Honteuse de son état, elle le dépasa jetant un oeil dans la salle. Personne. Ils n'étaient que tout les deux... Frissons. Claire avait toujours eu un peu peur de Paine. Sans trop pouvoir expliquer pourquoi, elle le craignait. Pourtant elle l'aimait. Difficile à expliquer. C'était un peu... un mauvais type. Mais c'est bien pour ca qu'elle l'adorait. Bref, en dehors de cela, sa voix avait soudainement changé de ton. Elle n'était plus brusque, agressive... mais douce, basse... confuse.

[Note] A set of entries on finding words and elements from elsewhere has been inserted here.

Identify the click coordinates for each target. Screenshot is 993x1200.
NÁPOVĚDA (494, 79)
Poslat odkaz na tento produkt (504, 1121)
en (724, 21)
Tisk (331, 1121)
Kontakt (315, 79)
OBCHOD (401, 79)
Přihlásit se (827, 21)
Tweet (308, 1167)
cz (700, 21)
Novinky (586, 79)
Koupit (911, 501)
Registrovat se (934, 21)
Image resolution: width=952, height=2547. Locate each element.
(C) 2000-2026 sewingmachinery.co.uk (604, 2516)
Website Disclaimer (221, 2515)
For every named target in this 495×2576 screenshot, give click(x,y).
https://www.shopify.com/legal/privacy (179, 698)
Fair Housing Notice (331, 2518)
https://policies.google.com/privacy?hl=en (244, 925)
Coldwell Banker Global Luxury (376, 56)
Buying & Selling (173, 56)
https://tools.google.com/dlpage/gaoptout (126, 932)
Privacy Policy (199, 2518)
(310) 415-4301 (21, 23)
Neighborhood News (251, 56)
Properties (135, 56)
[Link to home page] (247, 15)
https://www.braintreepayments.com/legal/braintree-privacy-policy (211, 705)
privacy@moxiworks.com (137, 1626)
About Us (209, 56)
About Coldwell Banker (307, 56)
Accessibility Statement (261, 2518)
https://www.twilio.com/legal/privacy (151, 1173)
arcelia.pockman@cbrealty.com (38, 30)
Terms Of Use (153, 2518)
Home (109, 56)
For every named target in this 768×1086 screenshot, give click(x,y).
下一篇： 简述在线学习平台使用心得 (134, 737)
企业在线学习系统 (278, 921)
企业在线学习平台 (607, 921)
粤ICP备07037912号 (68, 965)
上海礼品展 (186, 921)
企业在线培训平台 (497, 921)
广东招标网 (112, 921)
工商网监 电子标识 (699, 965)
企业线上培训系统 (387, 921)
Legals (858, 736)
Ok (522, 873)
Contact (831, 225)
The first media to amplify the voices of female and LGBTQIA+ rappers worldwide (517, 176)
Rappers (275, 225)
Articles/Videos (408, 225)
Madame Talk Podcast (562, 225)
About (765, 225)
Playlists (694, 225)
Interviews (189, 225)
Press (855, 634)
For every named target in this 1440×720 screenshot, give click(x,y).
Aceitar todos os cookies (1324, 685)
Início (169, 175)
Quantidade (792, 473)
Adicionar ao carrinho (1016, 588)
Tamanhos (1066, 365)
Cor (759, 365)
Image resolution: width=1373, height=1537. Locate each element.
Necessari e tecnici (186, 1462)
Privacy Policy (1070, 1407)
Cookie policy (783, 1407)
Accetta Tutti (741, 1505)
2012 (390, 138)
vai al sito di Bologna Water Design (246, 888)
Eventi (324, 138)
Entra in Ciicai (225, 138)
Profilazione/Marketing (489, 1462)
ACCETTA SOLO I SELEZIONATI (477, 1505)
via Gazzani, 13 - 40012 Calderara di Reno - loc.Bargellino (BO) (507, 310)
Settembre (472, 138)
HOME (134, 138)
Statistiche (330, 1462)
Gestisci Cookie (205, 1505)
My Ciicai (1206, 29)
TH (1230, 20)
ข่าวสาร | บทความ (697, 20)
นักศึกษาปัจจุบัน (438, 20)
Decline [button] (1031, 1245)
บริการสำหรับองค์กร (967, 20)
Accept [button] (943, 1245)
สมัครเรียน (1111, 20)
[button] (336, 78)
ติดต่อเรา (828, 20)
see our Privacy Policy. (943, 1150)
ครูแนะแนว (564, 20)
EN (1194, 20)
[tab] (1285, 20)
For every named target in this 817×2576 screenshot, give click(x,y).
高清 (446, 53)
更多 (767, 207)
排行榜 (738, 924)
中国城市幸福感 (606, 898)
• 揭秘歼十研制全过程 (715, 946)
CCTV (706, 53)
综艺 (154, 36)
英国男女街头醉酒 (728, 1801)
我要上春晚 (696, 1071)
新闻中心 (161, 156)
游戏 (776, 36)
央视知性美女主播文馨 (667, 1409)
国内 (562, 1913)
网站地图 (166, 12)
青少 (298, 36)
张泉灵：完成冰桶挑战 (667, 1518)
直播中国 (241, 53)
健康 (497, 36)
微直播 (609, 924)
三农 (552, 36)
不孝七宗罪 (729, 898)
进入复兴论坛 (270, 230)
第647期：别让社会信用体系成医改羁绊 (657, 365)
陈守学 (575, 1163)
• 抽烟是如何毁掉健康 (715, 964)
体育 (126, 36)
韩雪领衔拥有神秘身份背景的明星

Lachant son sac dans un coin, elle retira le pull de l'uniforme de l'école et le posa dessus. Vêtue d'un débardeur (la salle des trophées était toujours chaude. A croire qu'ils bichonnaient les trophées plus que les élèves en cours...) elle s'accroupi, fouilla un instant dans son sac et en sortit un crayon. L'enroulant dans ses cheveux dans une figure compliquée, elle parvint à faire ce qui ressemblait à un chignon désordonné, tenu uniquement par le crayon emmelé dans cette épaisse tignasse rousse. Une fois cela fait, elle vint près de Paine et prit le produit et le chiffon qui l'attendaient sur le bureau à côté du jeune homme.
Elle avait toujours rêvé de cette scène. Une heure de colle où ils se retrouveraient seuls. Dans son imagination, ils parlaient des causes de leur présence ici, en riaient même... Puis ils passaient un bon moment, très bon... Les envies de la jeune femme prenant le dessus sur sa raison, elle imaginait toujours que cette scène finissait... l'un dans les bras de l'autre, s'embrassant fougueusement, et plus si affinités.
Mais maintenant qu'elle était là, réelement... elle se rendait compte que ses rêves, c'était du grand n'importe quoi. Comme si en une heure, il pouvait craquer sur elle et l'embrasser.Tsss. Arrêtes de rêver ma vieille. Toute facon, c'est tous des cons.
Muette, toujours sur les nerfs, elle s'éloigna de quelques pas et commenca sa tache... Si seulement Roy ne faisait pas ses conneries, ce serait certainement le plus beau jour de sa vie.